Author Response File: Author Response.docx
Reviewer 2 Report
The manuscript of Fu et al. describes the examination of published microarray datasets in patients with idiopathic pulmonary arterial hypertension (IPAH) to identify novel genes involved in the pathogenesis. The authors used a number of bioinformatic approaches to narrow down the candidate genes, and arrived at 4 possible candidates. The authors were able to show a correlation between the expression of NCAPG mRNA and protein levels with IPAH. Using a cell model (pulmonary artery smooth muscle cells), the authors show that knocking down NCAPG levels decreased proliferation rates. While the evidence provided does suggest that NCAPG could be a gene of interest, the authors could have done a lot more to prove its involvement. I have a number of concerns. 1. The authors need to describe the two datasets in detail. The authors expect us to have blind faith that these two studies represent valid experimental datasets for IPAH. This is the basis for the entire experiment. Why is there such poor overlap between the two datasets (GSE113439 and GSE130391)?
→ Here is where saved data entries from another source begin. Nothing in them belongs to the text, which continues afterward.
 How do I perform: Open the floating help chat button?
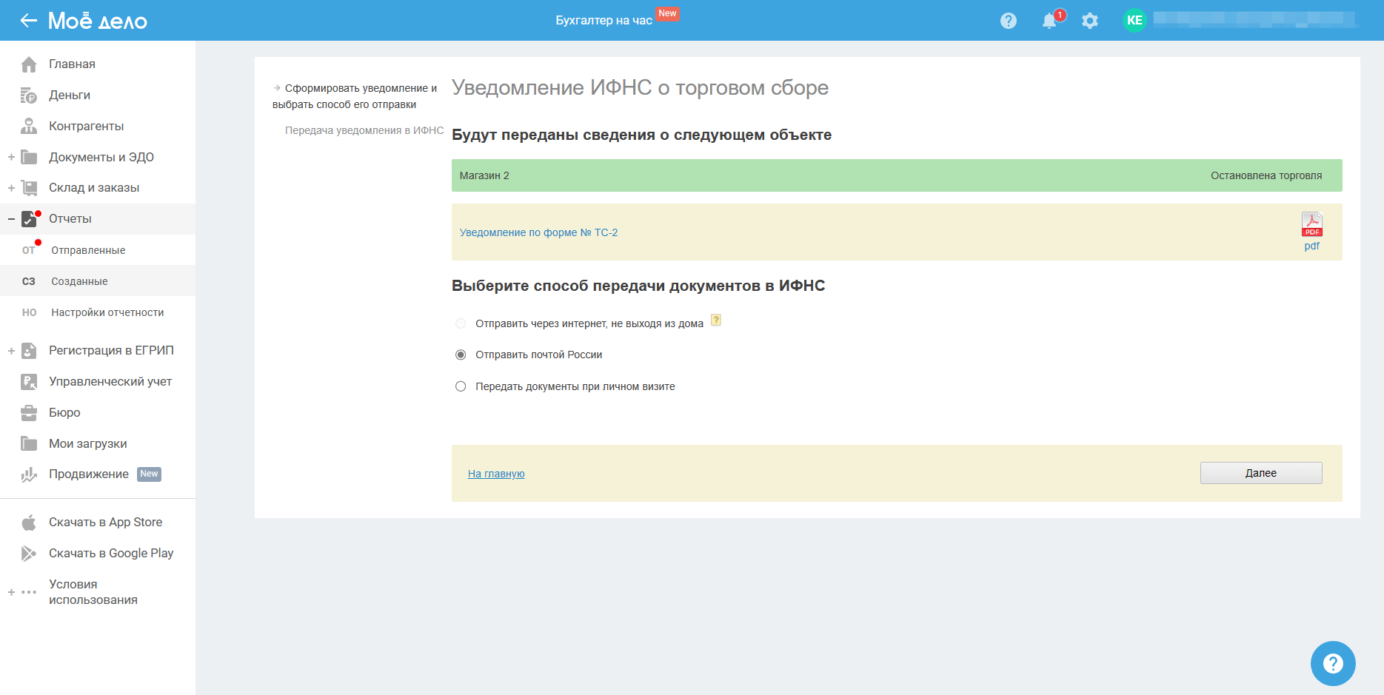click(1332, 663)

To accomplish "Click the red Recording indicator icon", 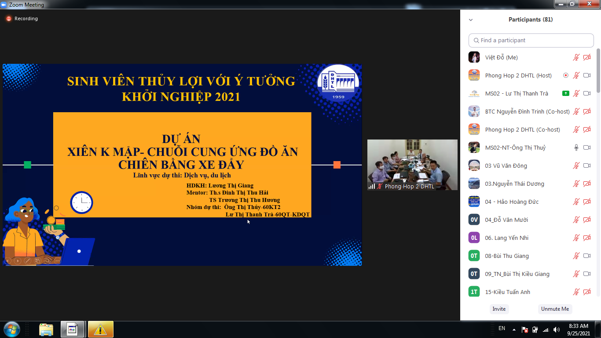I will click(8, 18).
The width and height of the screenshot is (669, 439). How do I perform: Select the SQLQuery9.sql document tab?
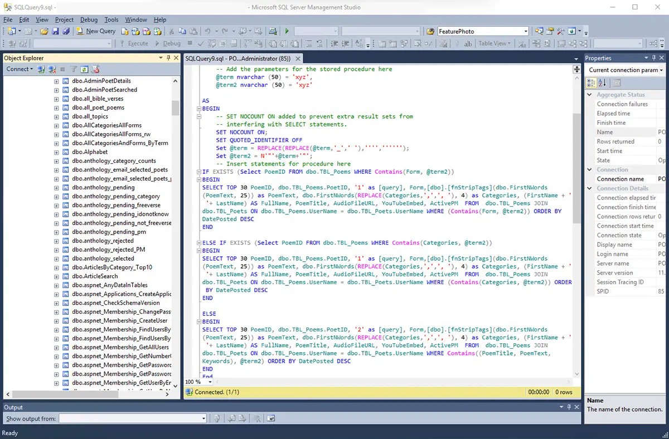(x=239, y=58)
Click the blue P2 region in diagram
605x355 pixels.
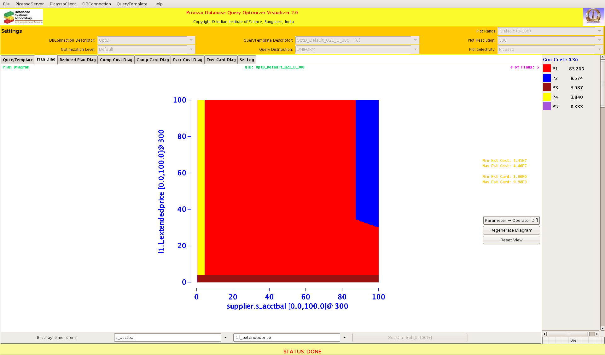[367, 158]
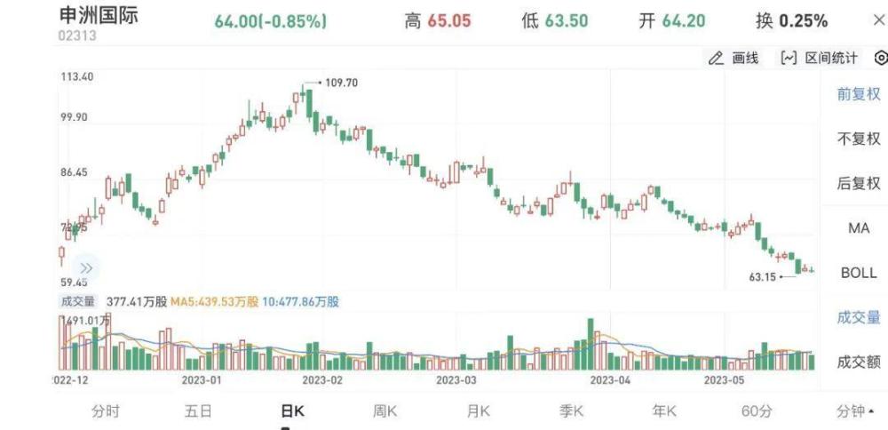Select 不复权 adjustment mode
The image size is (888, 430).
coord(859,139)
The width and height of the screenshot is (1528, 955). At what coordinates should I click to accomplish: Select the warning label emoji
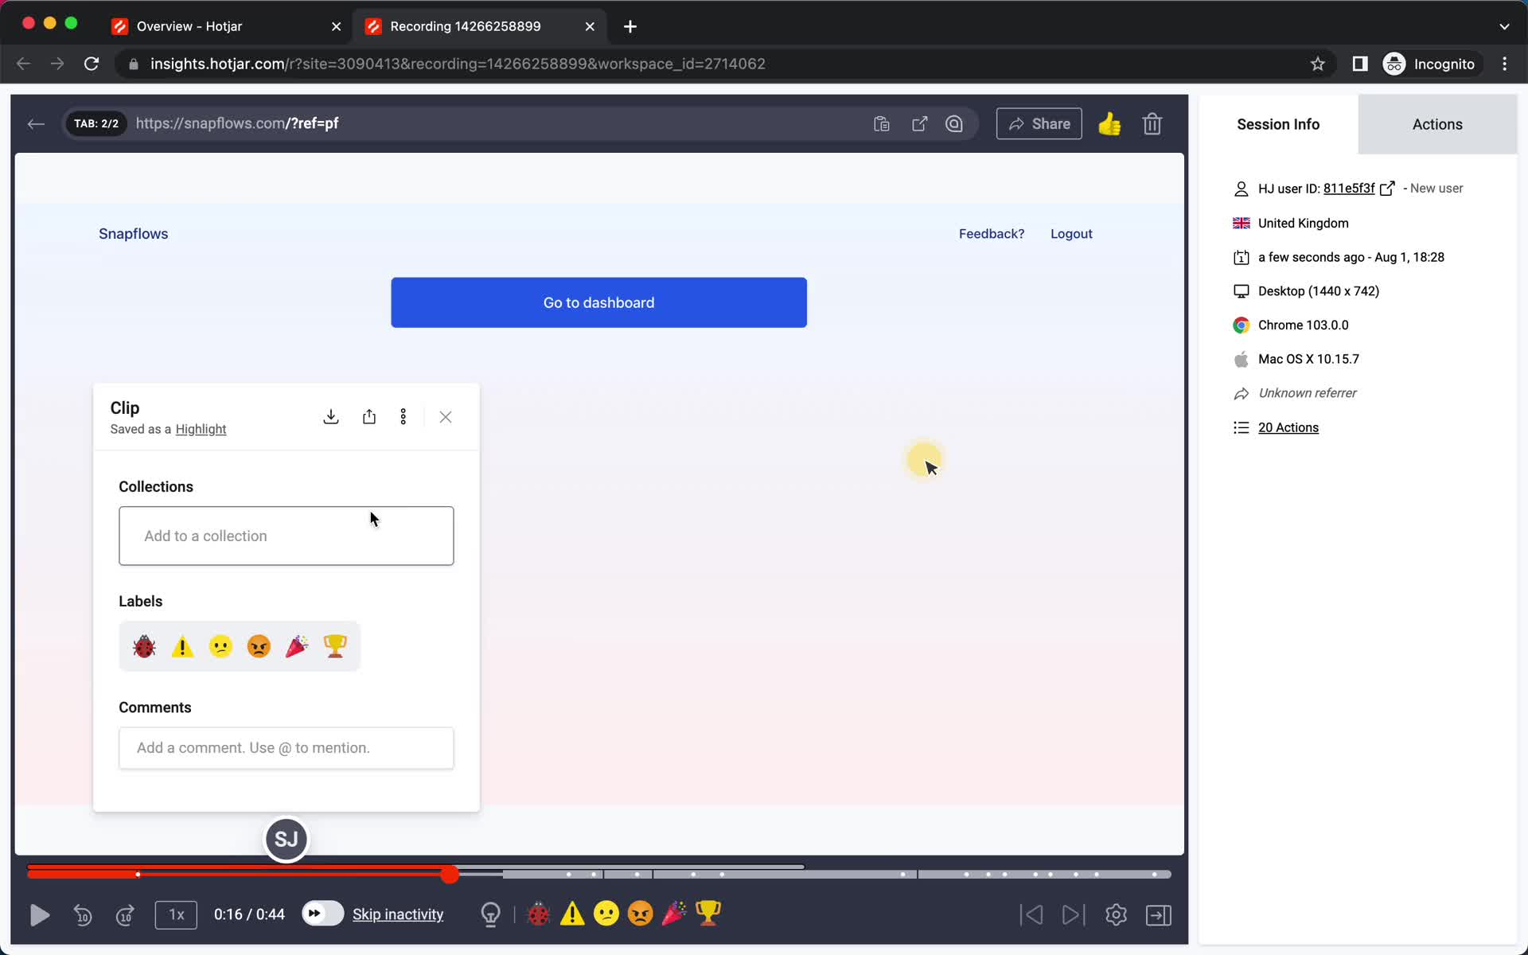181,646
Why was NCAPG not identified in the previous assessments of IPAH in the patients described in those datasets? Furthermore, there are other valid datasets that the authors must have been aware of (for example; GSE117261- Xu et al.PMID:33478117). Why wasn't this one also chosen and why did this paper not detect NCAPG as a potential target gene? 2. A major paper on IPAH was published recently (Kariotis et al. Nature Communications, 2021). The authors have failed to acknowledge this paper and other important papers in the field. With regards to the Kariotis paper, the authors of that paper were able to identify three major subgroups of IPAH that accounted for 92% of IPAH patients. This paper is surely worth discussing in the context of the work here. 3. Considering that there are a number of papers that analyze and reanalyze datasets to identify novel targets for pathogenesis or treatment, what is unique about this paper, except that the authors came up with a different target? 4. All 4 genes identified are involved in cell cycle regulation and cell growth. Should we be surprised that knocking down the NCAPG gene results in decreased cell proliferation? This is a no-brainer. Is there perhaps a better experiment to show that NCAPG is actually involved in IPAH, other than it is more highly expressed in IPAH? This is a tenuous link at best.Author Response
Please see the attachment.
Author Response File: Author Response.docx
Round 2
Reviewer 1 Report
Thanks for addressing the comments and explanation.
Comments for author File: Comments.docx
Reviewer 2 Report
The authors have addressed all my concerns.